So You Just Got Sued…Now What?
You may be reading this because you just got sued. First of all, you’re far from alone. 20 million civil cases are filed in the United States each year and 36%-53% of small businesses are involved in at least one litigation in any given year.
If you just got sued, you probably have lots of questions, not the least of which is:
What do I do next?
The first thing you will receive is a summons and complaint. The Summons will tell you how long you have to respond to the Complaint that has been filed against you (usually 20 days) and the date for your pretrial conference, if one has been scheduled.
It is very important that you respond within the deadline stated on the summons and attend any scheduled pretrial conference or other court date – if you do not, a default judgment will likely be entered against you, resulting in you losing the case automatically. If you have a prior commitment that prevents you from attending the pretrial conference or any other scheduled court date, you must ask the court to reschedule or “continue” the hearing.
You should start looking for attorneys as soon as possible after being served with a summons to allow time to schedule a consultation to discuss your case with an attorney and file your response in a timely manner.

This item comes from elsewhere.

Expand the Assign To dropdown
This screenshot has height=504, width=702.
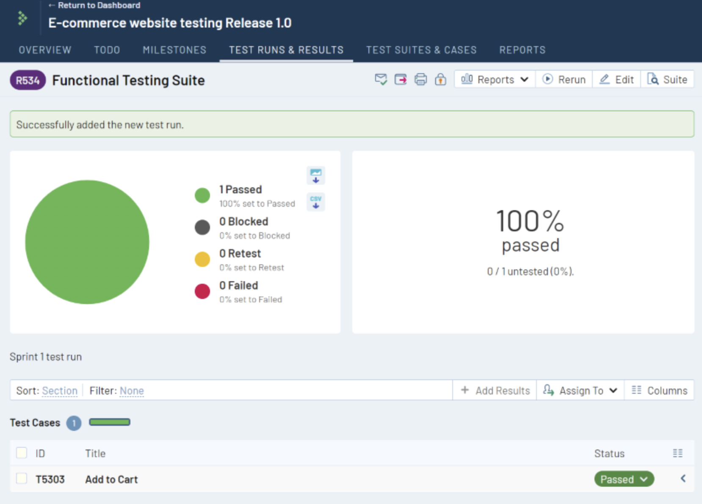[x=580, y=390]

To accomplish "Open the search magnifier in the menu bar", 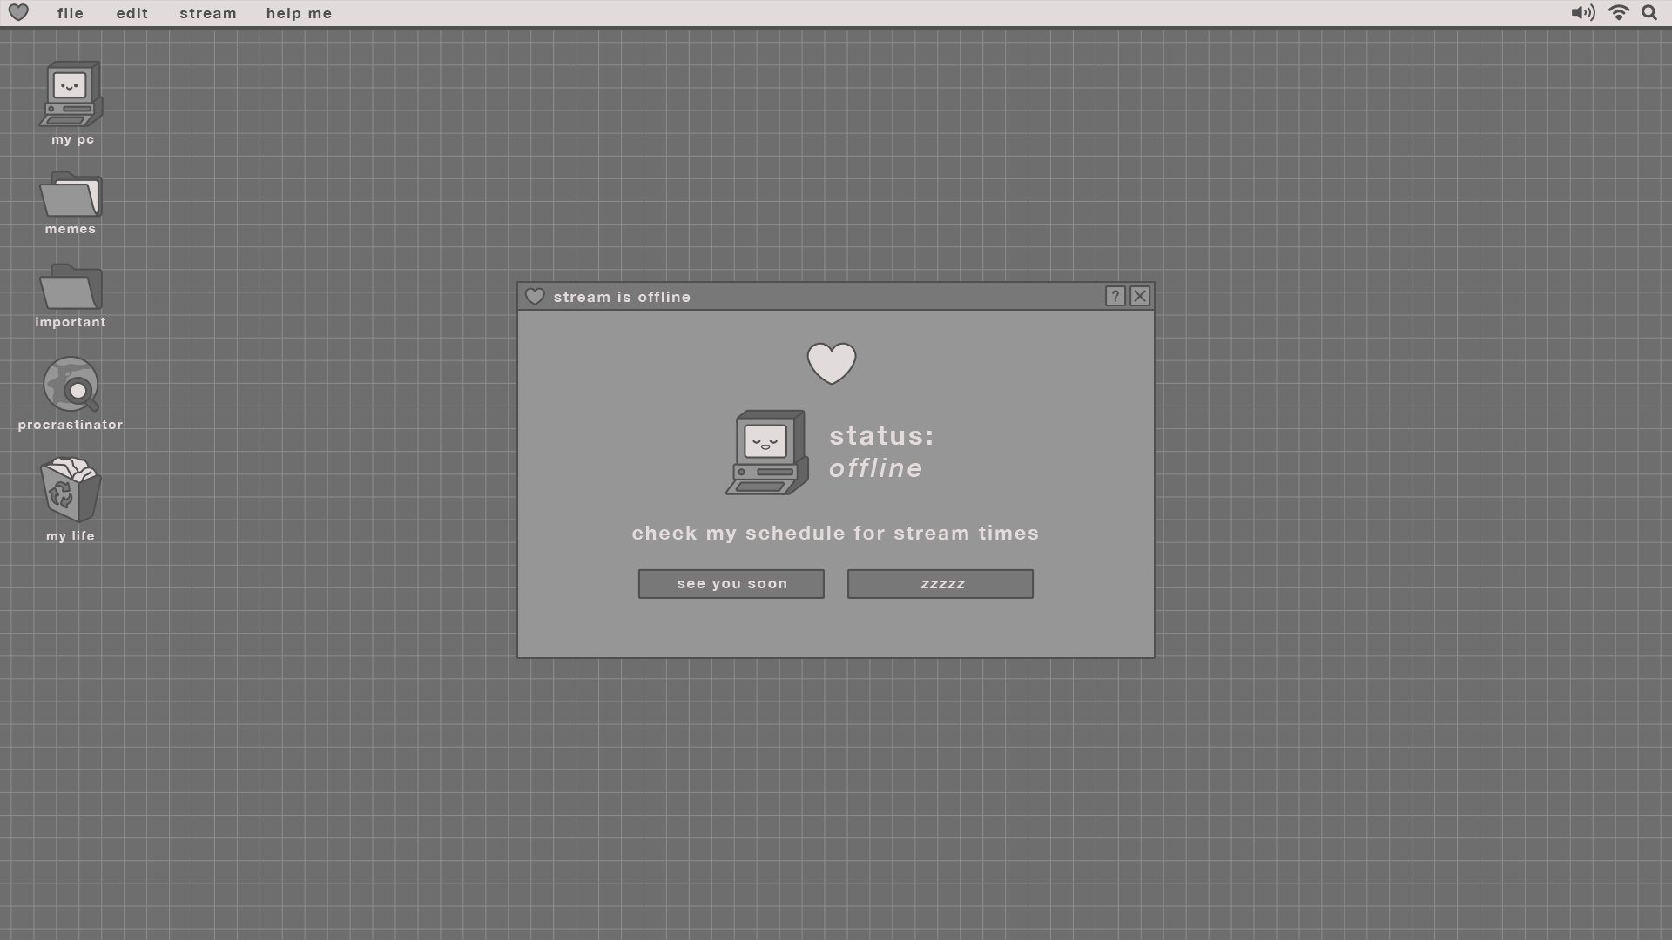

Your response, called an “Answer,” should admit, deny, or state that you have insufficient information to either admit or deny each allegation in the Complaint. Your Answer may also include “Affirmative Defenses,” and a “Counterclaim,” as applicable. Affirmative Defenses are the reasons you believe you should not be held responsible for the Plaintiff’s alleged losses. A counterclaim states causes of action you have against the Plaintiff related to the transaction described in their Complaint. If you would prefer your case be heard by a jury rather than a judge, you must demand a jury trial in your Answer.
This is where consulting a lawyer becomes essential – some Affirmative Defenses and Counterclaims may be deemed to be waived if not asserted in this first response. Further, each alleged offense, or “cause of action” has elements or things that must be proven to make the case. If they do not allege each element, the Plaintiff’s Complaint could be dismissed for failure to state a cause of action! There are also other bases to dismiss a complaint, which your lawyer will be able to advise you of. You should consult an attorney to make sure that you file the appropriate response (or motion to dismiss, if applicable), understand any Affirmative Defenses and/or Counterclaims available to you and assert them properly.